Re: Roe V. Wade, My POV on Abortion Rights (Newsletter No. 56)

  1. it is possible to be in favor of a federal law supporting abortion rights and not be in favor of Roe v. Wade.

  2. My pro-abortion opinion: I believe abortion needs to be accessible as an option in the following cases: medical necessity, rape (including statutory rape), incest

  3. My anti-abortion opinion: in the event of healthy pregnancies as a result of consensual intercourse between two adults, all alternative options to abortion should be heavily considered before terminating the life of a fetus. It is contentious where the cutoff mark for elective abortions should be, and I am strongly in favor of as early as possible, if at all, in this context.

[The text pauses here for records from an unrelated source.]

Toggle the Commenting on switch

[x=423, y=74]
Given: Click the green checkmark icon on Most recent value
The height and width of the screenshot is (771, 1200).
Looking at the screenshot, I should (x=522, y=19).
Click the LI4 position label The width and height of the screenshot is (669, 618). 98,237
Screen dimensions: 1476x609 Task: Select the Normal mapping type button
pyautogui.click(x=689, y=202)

  4. The fetus actually becomes distinctively human relatively early in the pregnancy, after that it is mainly growing larger rather than developing *into* a human. Up to week 5 it looks like “just a mass/clump/bundle of cells", by week 6-8 it looks sentient, by week 9 it looks quite human, even if it’s “just a fetus.” State deadlines for abortion are as late as week 20-28, around which time the fetus may likely be viable if born premature.

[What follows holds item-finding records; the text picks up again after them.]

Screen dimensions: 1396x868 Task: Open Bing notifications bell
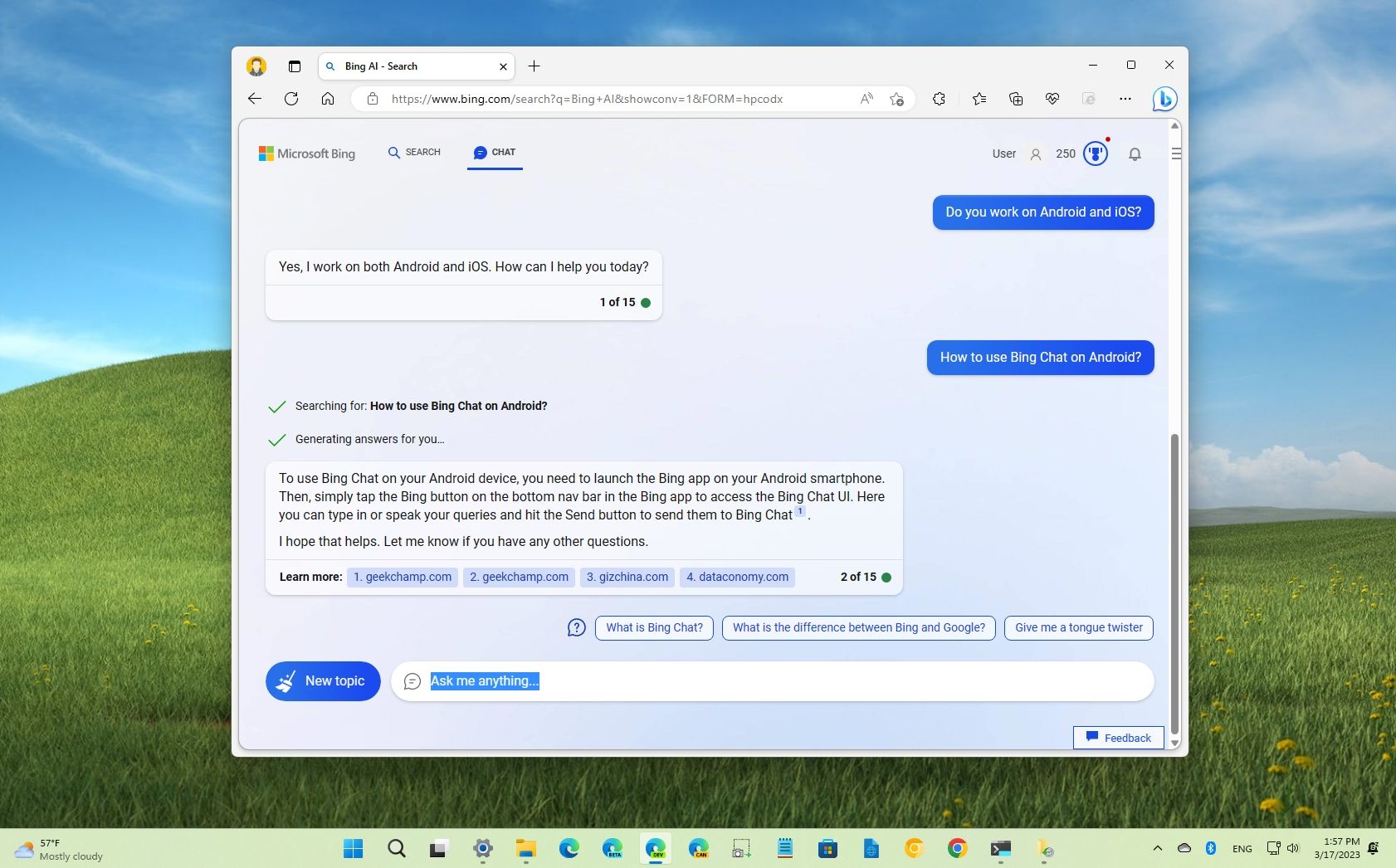[1135, 154]
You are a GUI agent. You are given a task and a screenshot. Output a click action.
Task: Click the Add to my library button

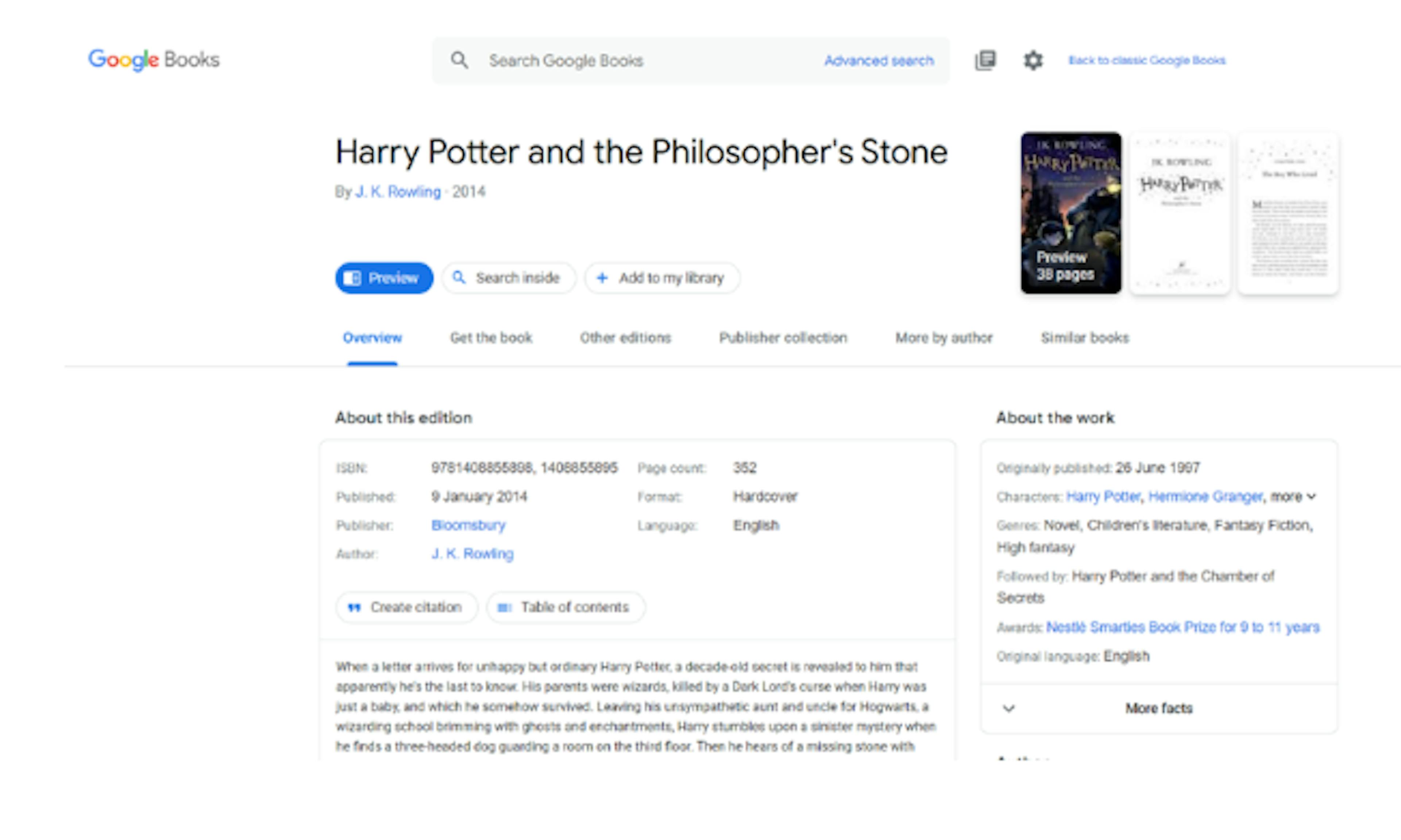(x=662, y=278)
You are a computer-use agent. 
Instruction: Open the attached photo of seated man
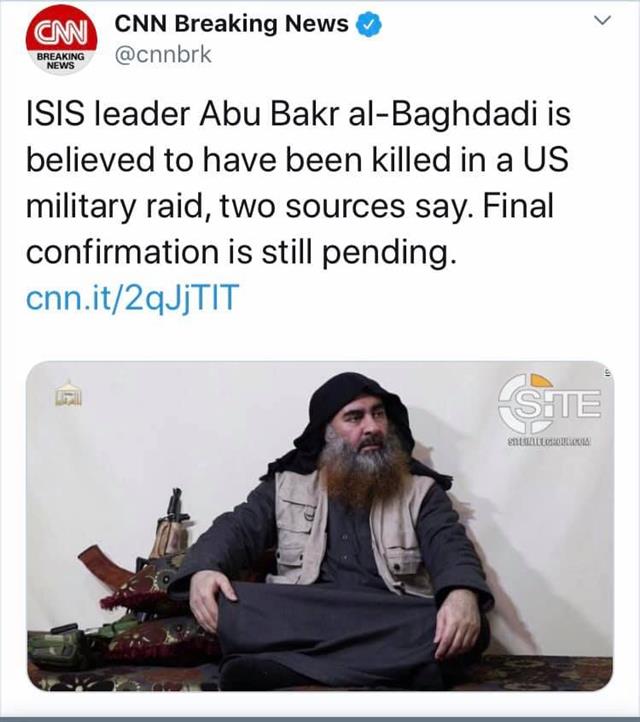click(x=320, y=526)
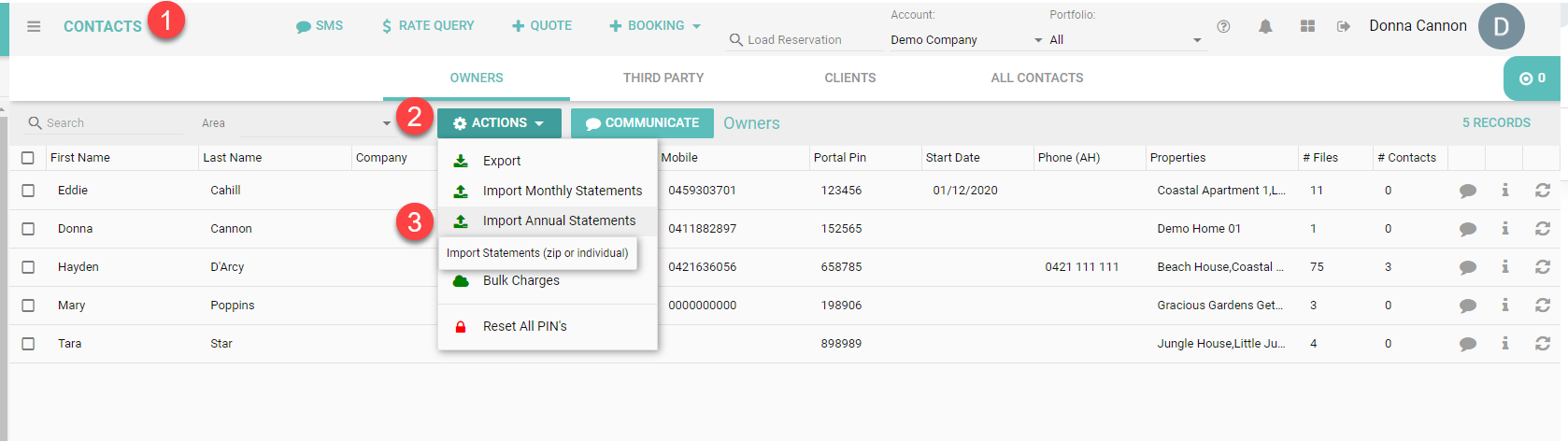Open the hamburger navigation menu

34,26
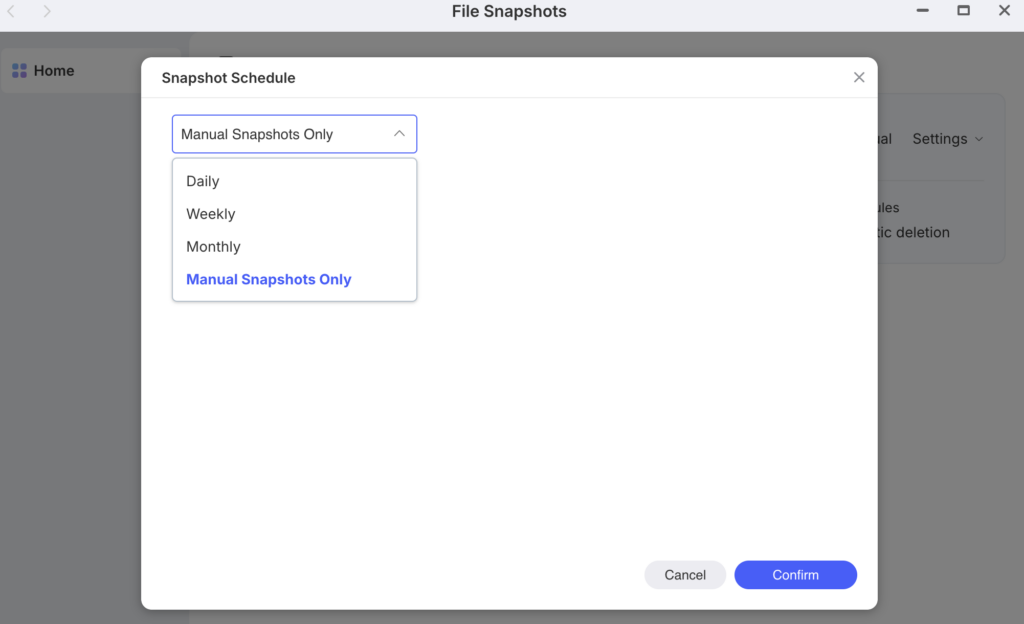Image resolution: width=1024 pixels, height=624 pixels.
Task: Click the back navigation arrow
Action: [x=11, y=11]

  5. ‘Fetus’ is the term used right up until birth, whether you want to call it a baby or not. Again, this is why opinions like “it’s not murder, it’s not a baby, it’s just a fetus” are contentious, especially when used to defend elective abortion. My opinion is, we ought to at least acknowledge that terminating the fetus is terminating a life, whether or not there is just cause for doing so–just like killing someone in self-defense is not considered murder, but is still terminating a life (and the state expects you to exhaust alternatives before being able to claim self-defense).

  6. Even under Roe v. Wade, abortion rights are not limitless. At some point during the pregnancy even the federal government has a vested interest in the fetus as an individual in what it views as upholding a humane society.